**Data records:**
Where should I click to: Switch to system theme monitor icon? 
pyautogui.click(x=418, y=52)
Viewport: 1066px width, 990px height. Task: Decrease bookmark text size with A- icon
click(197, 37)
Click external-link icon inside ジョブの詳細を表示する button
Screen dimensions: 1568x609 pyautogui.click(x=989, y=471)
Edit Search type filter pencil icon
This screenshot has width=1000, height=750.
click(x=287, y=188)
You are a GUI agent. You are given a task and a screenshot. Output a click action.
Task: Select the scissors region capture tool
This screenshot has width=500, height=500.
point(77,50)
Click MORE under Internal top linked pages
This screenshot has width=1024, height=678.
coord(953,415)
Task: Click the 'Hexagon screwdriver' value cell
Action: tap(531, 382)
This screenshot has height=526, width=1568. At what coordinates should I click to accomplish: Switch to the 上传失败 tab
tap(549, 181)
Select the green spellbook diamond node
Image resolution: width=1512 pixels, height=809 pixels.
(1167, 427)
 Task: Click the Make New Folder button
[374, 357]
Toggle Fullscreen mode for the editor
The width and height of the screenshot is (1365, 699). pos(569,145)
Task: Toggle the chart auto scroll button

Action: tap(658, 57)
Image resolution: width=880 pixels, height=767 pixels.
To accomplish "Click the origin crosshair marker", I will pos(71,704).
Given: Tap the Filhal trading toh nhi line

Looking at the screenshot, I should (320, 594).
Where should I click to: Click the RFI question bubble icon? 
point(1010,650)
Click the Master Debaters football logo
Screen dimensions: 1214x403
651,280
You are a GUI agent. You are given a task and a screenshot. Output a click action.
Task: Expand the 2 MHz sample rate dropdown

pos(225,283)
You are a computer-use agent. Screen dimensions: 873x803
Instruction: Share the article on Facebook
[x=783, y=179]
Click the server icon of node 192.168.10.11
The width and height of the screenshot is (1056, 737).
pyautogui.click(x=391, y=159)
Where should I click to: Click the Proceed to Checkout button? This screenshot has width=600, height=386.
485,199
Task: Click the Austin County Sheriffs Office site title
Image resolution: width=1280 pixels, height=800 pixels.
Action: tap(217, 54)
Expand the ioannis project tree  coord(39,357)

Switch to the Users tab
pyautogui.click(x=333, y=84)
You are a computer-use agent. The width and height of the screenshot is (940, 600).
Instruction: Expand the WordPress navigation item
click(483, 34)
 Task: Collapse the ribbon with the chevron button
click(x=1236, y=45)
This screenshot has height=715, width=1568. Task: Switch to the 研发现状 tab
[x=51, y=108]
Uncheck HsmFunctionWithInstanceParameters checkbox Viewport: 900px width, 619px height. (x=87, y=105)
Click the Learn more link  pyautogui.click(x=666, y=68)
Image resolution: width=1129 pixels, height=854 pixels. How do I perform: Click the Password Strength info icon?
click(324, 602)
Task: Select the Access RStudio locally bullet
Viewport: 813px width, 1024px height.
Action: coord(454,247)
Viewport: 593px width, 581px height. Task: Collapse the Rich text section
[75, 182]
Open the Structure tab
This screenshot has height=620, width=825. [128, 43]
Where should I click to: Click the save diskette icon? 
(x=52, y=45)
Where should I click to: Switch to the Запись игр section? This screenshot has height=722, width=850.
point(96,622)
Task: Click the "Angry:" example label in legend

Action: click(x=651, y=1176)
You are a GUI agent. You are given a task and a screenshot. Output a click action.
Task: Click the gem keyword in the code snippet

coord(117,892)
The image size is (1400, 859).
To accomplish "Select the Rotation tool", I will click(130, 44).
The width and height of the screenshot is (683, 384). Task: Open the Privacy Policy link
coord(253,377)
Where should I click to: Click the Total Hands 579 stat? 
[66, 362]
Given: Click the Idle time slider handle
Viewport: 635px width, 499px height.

**The problem:** The records must be given again in full, exactly as shown.

**Answer section:**
Where should I click to: Switch to system theme monitor icon? 
pyautogui.click(x=418, y=52)
Viewport: 1066px width, 990px height. Task: Decrease bookmark text size with A- icon
click(197, 37)
Click external-link icon inside ジョブの詳細を表示する button
Screen dimensions: 1568x609 pyautogui.click(x=989, y=471)
Edit Search type filter pencil icon
This screenshot has width=1000, height=750.
click(x=287, y=188)
You are a GUI agent. You are given a task and a screenshot. Output a click action.
Task: Select the scissors region capture tool
This screenshot has width=500, height=500.
point(77,50)
Click MORE under Internal top linked pages
This screenshot has width=1024, height=678.
coord(953,415)
Task: Click the 'Hexagon screwdriver' value cell
Action: tap(531, 382)
This screenshot has height=526, width=1568. At what coordinates should I click to accomplish: Switch to the 上传失败 tab
tap(549, 181)
Select the green spellbook diamond node
Image resolution: width=1512 pixels, height=809 pixels.
(1167, 427)
 Task: Click the Make New Folder button
[374, 357]
Toggle Fullscreen mode for the editor
The width and height of the screenshot is (1365, 699). pos(569,145)
Task: Toggle the chart auto scroll button

Action: tap(658, 57)
Image resolution: width=880 pixels, height=767 pixels.
To accomplish "Click the origin crosshair marker", I will pos(71,704).
Given: Tap the Filhal trading toh nhi line

Looking at the screenshot, I should (320, 594).
Where should I click to: Click the RFI question bubble icon? 
point(1010,650)
Click the Master Debaters football logo
Screen dimensions: 1214x403
651,280
You are a GUI agent. You are given a task and a screenshot. Output a click action.
Task: Expand the 2 MHz sample rate dropdown

pos(225,283)
You are a computer-use agent. Screen dimensions: 873x803
Instruction: Share the article on Facebook
[x=783, y=179]
Click the server icon of node 192.168.10.11
The width and height of the screenshot is (1056, 737).
pyautogui.click(x=391, y=159)
Where should I click to: Click the Proceed to Checkout button? This screenshot has width=600, height=386.
485,199
Task: Click the Austin County Sheriffs Office site title
Image resolution: width=1280 pixels, height=800 pixels.
Action: tap(217, 54)
Expand the ioannis project tree  coord(39,357)

Switch to the Users tab
pyautogui.click(x=333, y=84)
You are a computer-use agent. The width and height of the screenshot is (940, 600).
Instruction: Expand the WordPress navigation item
click(483, 34)
 Task: Collapse the ribbon with the chevron button
click(x=1236, y=45)
This screenshot has height=715, width=1568. Task: Switch to the 研发现状 tab
[x=51, y=108]
Uncheck HsmFunctionWithInstanceParameters checkbox Viewport: 900px width, 619px height. (x=87, y=105)
Click the Learn more link  pyautogui.click(x=666, y=68)
Image resolution: width=1129 pixels, height=854 pixels. How do I perform: Click the Password Strength info icon?
click(324, 602)
Task: Select the Access RStudio locally bullet
Viewport: 813px width, 1024px height.
Action: coord(454,247)
Viewport: 593px width, 581px height. Task: Collapse the Rich text section
[75, 182]
Open the Structure tab
This screenshot has height=620, width=825. [128, 43]
Where should I click to: Click the save diskette icon? 
(x=52, y=45)
Where should I click to: Switch to the Запись игр section? This screenshot has height=722, width=850.
point(96,622)
Task: Click the "Angry:" example label in legend

Action: click(x=651, y=1176)
You are a GUI agent. You are given a task and a screenshot. Output a click action.
Task: Click the gem keyword in the code snippet

coord(117,892)
The image size is (1400, 859).
To accomplish "Select the Rotation tool", I will click(130, 44).
The width and height of the screenshot is (683, 384). Task: Open the Privacy Policy link
coord(253,377)
Where should I click to: Click the Total Hands 579 stat? 
[66, 362]
Given: Click the Idle time slider handle
Viewport: 635px width, 499px height.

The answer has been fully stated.